In last week’s Brief I described how The Institute’s courses, and its Mastery, Certificate and Degree programs would continue without interruption, following our acquisition by Elder Research, Inc.  Now I’d like to talk about how the Institute’s students stand to gain from the expertise and experience of Elder Research.  

A common topic in the analytics press is the high failure rate of data science projects; I’ve seen estimates of 75% and 80%.  A typical scenario is where a model succeeds technically, but either fails during deployment or is never deployed. Elder Research reports a much higher success rate – 65% – but they consider even this unsatisfactory, and are constantly striving to improve their secret sauce.  Some of the ingredients in that sauce include:

  1. Attention to building the right analytics team, comprised of visionaries, architects and technical workhorses
  2. A flexible mix of Elder Research consultants and client subject matter experts, to incorporate business familiarity and expertise, and to leave the business with the ongoing capability to manage the project
  3. Acquiring software and tools after needs assessment, rather than before (which often produces “shelfware”)
  4. Guiding the project buy-in process so that all stakeholders expectations are aligned

What does this mean for Statistics.com students?

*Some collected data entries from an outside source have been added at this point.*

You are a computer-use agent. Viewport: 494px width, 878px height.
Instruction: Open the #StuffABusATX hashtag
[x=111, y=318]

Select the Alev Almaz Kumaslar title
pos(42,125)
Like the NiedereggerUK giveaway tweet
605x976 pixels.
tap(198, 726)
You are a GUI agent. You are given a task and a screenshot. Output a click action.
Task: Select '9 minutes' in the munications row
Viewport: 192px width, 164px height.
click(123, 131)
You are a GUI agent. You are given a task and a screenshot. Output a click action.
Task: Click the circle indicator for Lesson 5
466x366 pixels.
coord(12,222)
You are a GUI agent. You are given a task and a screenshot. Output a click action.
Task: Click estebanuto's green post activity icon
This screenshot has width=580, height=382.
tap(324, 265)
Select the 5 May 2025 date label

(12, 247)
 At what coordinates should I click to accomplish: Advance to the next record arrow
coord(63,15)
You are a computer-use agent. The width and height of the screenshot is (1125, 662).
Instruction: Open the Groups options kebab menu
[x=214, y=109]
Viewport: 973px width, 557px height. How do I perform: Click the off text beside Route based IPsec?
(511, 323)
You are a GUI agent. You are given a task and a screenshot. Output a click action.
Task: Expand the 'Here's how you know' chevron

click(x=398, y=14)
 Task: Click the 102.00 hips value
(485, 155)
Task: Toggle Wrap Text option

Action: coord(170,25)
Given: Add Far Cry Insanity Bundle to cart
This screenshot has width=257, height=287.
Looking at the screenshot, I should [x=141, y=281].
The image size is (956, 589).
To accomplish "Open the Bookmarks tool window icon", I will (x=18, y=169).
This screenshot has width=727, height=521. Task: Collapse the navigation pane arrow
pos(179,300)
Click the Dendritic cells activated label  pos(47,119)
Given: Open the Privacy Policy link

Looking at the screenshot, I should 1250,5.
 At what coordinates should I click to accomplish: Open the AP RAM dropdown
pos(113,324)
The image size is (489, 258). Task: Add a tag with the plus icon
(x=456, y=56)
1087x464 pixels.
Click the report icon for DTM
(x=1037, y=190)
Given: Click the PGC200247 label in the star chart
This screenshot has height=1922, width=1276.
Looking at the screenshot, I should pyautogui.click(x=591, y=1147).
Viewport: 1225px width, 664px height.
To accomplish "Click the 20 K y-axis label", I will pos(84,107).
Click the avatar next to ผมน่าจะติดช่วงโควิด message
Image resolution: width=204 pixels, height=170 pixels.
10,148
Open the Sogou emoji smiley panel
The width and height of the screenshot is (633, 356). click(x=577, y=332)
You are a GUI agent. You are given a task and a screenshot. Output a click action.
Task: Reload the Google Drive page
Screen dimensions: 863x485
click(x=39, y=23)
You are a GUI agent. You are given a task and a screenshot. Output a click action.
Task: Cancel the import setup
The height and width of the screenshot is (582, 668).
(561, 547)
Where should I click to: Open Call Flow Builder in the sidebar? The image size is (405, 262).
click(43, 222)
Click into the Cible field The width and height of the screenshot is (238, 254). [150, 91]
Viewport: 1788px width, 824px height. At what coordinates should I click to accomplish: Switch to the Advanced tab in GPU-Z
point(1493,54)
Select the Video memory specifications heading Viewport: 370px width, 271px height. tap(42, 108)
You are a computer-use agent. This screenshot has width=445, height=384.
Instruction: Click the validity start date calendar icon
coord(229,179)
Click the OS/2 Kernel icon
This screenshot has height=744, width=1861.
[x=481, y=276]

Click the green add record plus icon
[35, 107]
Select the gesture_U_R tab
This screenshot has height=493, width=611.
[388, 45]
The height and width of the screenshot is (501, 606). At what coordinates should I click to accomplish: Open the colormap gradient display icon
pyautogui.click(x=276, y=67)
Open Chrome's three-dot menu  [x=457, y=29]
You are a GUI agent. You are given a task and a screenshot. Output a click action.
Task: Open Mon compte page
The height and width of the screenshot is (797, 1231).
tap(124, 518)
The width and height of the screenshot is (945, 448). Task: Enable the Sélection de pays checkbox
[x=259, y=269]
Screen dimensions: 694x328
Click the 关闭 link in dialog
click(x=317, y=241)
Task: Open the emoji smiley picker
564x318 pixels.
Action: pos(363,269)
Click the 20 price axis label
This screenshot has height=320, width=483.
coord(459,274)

  1. We look forward to building elements of this secret sauce into our courses, to give you an edge in the marketplace.
  2. For those seeking to deploy projects, or build an analytics capability in your organization, you can build on your Statistics.com education and consider ERI as a potential consulting/training partner.

You can read more about the Elder Research difference by reviewing their white papers on the cost of model complexity, applications of reliability assessment, what data scientists can learn from software engineers, and more.

If you think you might have a project now that could use some help from Elder Research consultants, or a custom training program, contact Janet Dobbins at jdobbins@statistics.com.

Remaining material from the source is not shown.